E’ interessante poi come vengano previsti campi di applicazione dell’AI unitamente alla robotica “in posizioni caratterizzate da carenza di manodopera e alti rischi ambientali”. Infine “sostenere con forza la formazione sulle competenze di intelligenza artificiale per stimolare l’innovazione, l’imprenditorialità e il reimpiego nel settore. Rafforzare le valutazioni del rischio occupazionale per le applicazioni di intelligenza artificiale, indirizzare le risorse di innovazione verso aree con un elevato potenziale di creazione di posti di lavoro e ridurre l’impatto sull’occupazione.”

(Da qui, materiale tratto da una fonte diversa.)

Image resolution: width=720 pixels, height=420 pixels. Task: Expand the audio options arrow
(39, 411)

Tutto questo perché si prevede che l’AI darà supporto a tutti i cittadini cinesi nelle loro attività quotidiane, dagli affari burocratici al ricorso a medici AI per l’individuazione precoce di malattie e per l’orientamento alla diagnostica. Si prevede anche che l’AI sarà una risorsa indispensabile per il miglioramento della qualità della vita soprattutto per le aree più disagiate e per le fasce più fragili della popolazione. Alla luce di tutto ciò si comprende perché sarà necessaria una forza lavoro in grado di assicurare gestione, insegnamento, controllo e sviluppo. Prevedere la formazione nelle scuole sin da ora, prevedibilmente permetterà di far fronte a tutto ciò in modo più veloce e meno traumatico per i livelli occupazionali.
Conclusioni. Quale delle due strategie sarà più efficiente e garantirà il migliore impatto dell’AI sulle rispettive società? La risposta potrà essere data solo in futuro.

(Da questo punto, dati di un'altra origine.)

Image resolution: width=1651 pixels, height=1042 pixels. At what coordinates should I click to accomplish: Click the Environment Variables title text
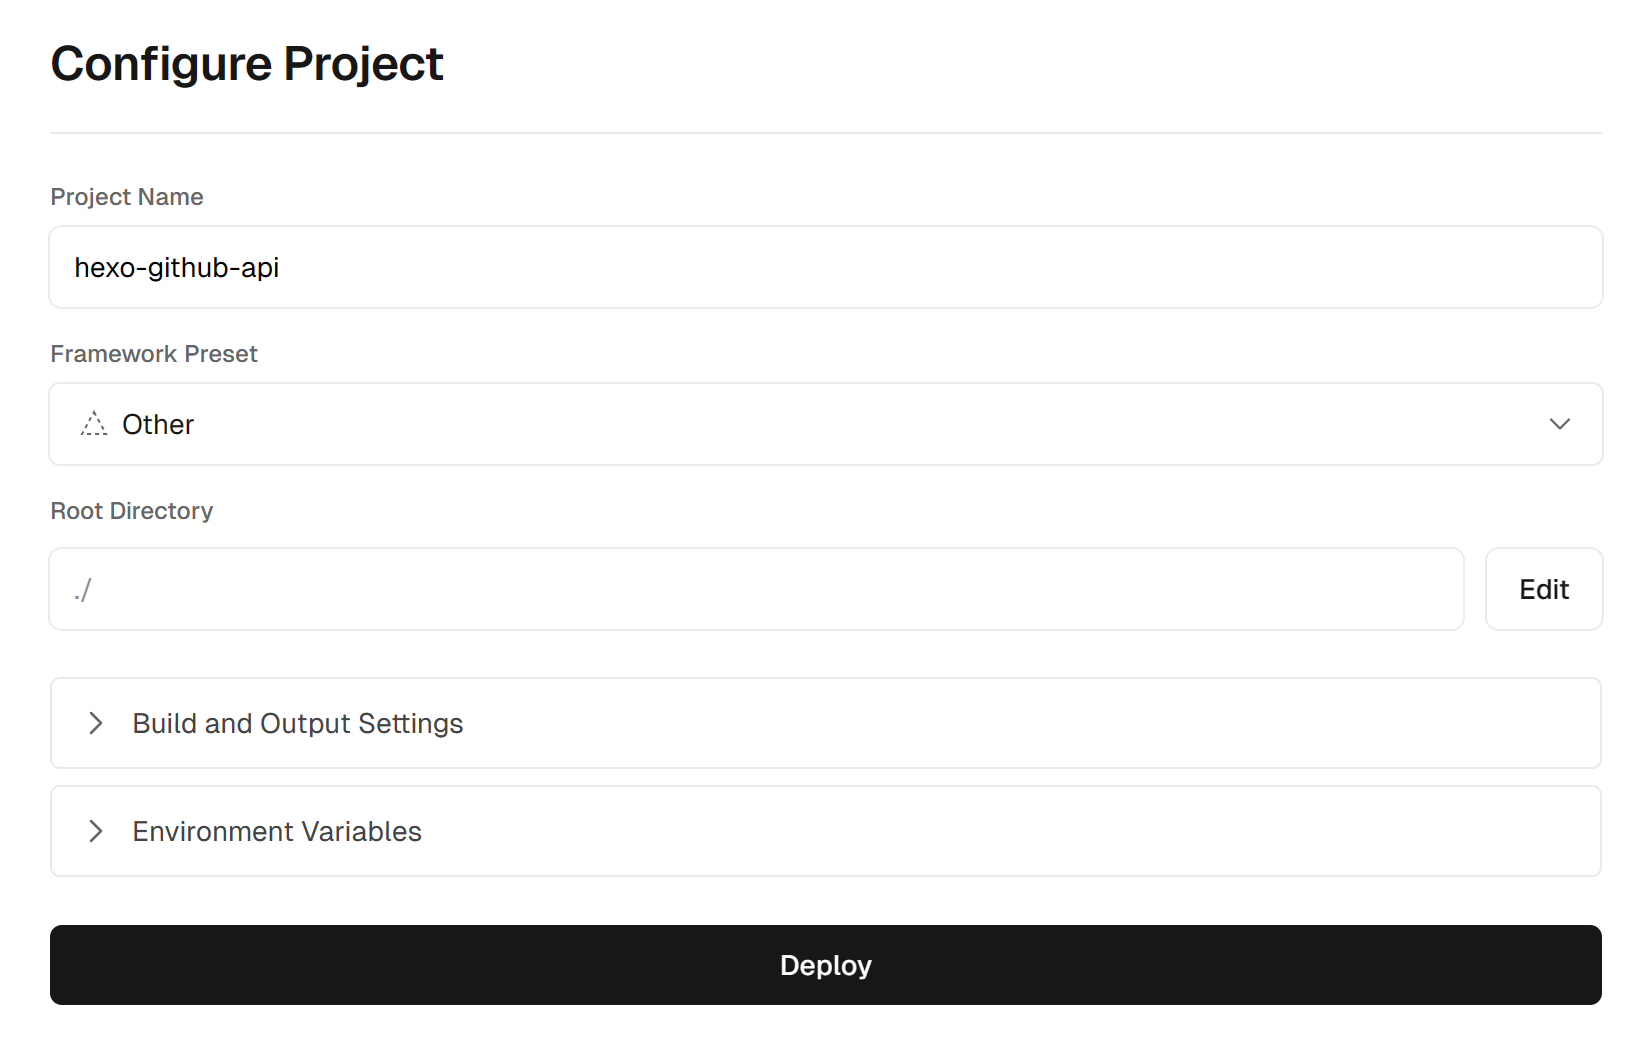tap(277, 832)
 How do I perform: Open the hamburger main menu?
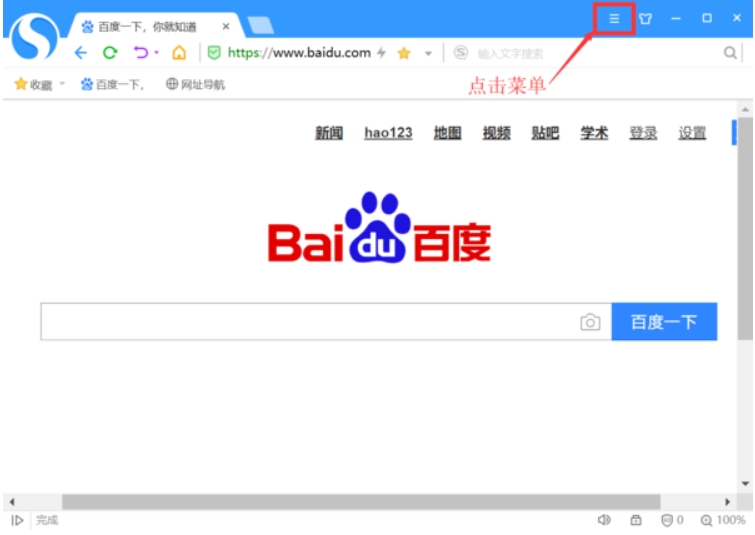tap(613, 19)
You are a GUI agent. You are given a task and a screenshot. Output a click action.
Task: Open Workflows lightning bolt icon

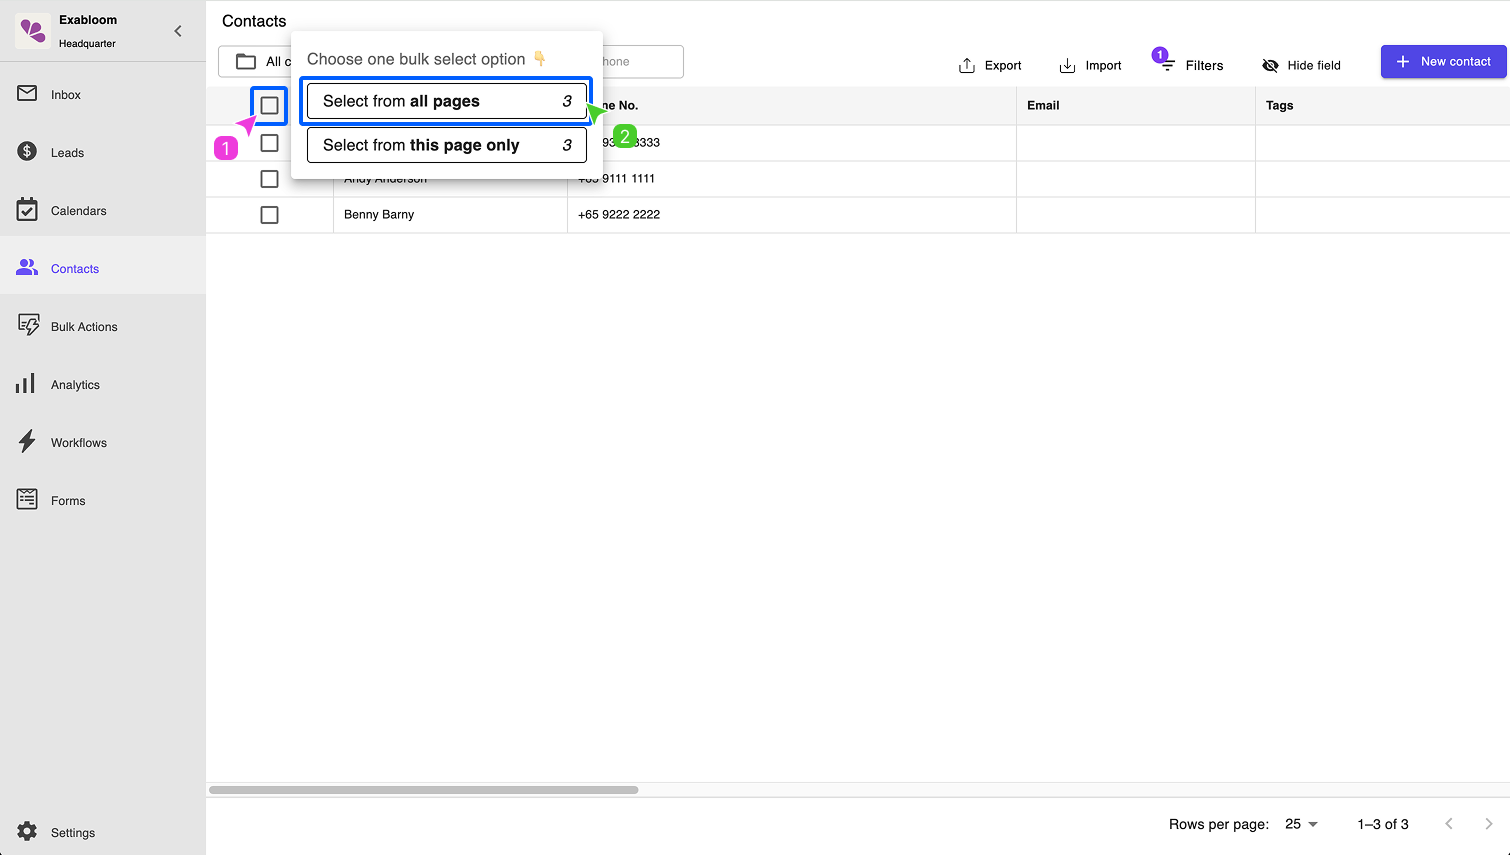[27, 442]
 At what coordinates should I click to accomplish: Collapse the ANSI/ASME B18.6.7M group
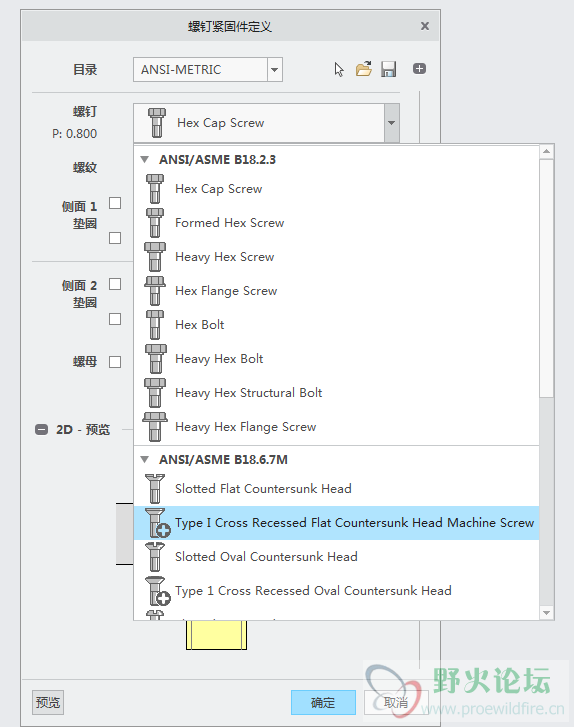(145, 459)
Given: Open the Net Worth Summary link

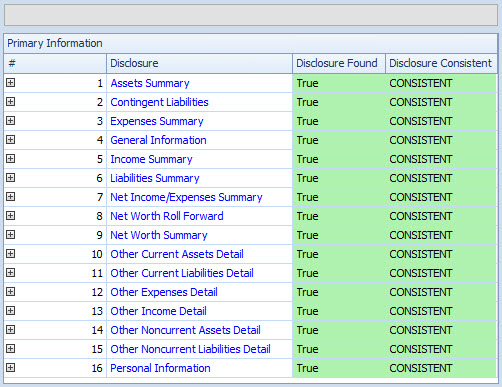Looking at the screenshot, I should (x=159, y=235).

La situazione attuale vede negli USA le più grandi e potenti industrie impegnate nel settore, un avanzamento a livello infrastrutturale e fondi in grande quantità. La Cina ha dalla sua, come sostenuto anche da Pieranni in uno dei suoi ultimi podcast, “un numero nettamente superiore di pubblicazioni e brevetti sull’AI, inoltre Pechino ha un numero di talenti in crescita a un ritmo annuale del 15% rispetto all’8% degli Stati Uniti, impiegando più ricercatori sull’AI rispetto a Stati Uniti ed Europa messi insieme.”
Secondo un articolo dell’Economist di settembre 2025, che fa riferimento all’”effetto Pechino”, “il modello di governance dell’AI della Cina potrebbe diventare un modello globale perché guidato dallo Stato a differenza del modello statunitense incentrato sul settore privato.” E’ il Governo, infatti, che agisce come finanziatore chiave e primo acquirente di prodotti e servizi AI nazionali (come è stato per le auto elettriche e prima ancora per le infrastrutture) basando la propria strategia su uno sviluppo rapido e su larga scala di applicazioni AI economiche e accessibili per una adozione di massa, anziché focalizzarsi sui progressi tecnologici di frontiera (ovvero i progressi di innovazione e avanzamento tecnologico).”
La Cina sta promuovendo il suo modello di governance come alternativa al monopolio tecnologico degli Stati Uniti, inarrivabile per molti Paesi, compresi gli stati dell’Unione Europea, che quindi rischiano l’assoggettamento alle Big Tech statunitensi. L’esportazione di questo modello potrebbe creare un ecosistema digitale globale e duale in cui la convenienza e il controllo sociale sono prioritari rispetto alle libertà individuali e alla privacy. Cosa che, ad esempio, sta già accadendo in Vietnam e, anche se in maniera minore, in Corea del Sud, o negli Emirati Arabi dove per la prima volta al mondo viene utilizzato un sistema AI per legiferare. Se ciò avvenisse avrebbe senso chiedersi non quale Nazione sia più avanti (e per molti osservatori la Cina ha già vinto), ma piuttosto quale sistema globale si dimostra vincente, in modo analogo a quanto già avvenuto con le piattaforme internet e social nelle quali il “fediverso” cinese è un sistema proprio, totalmente scollegato dai prodotti dei colossi tech americani.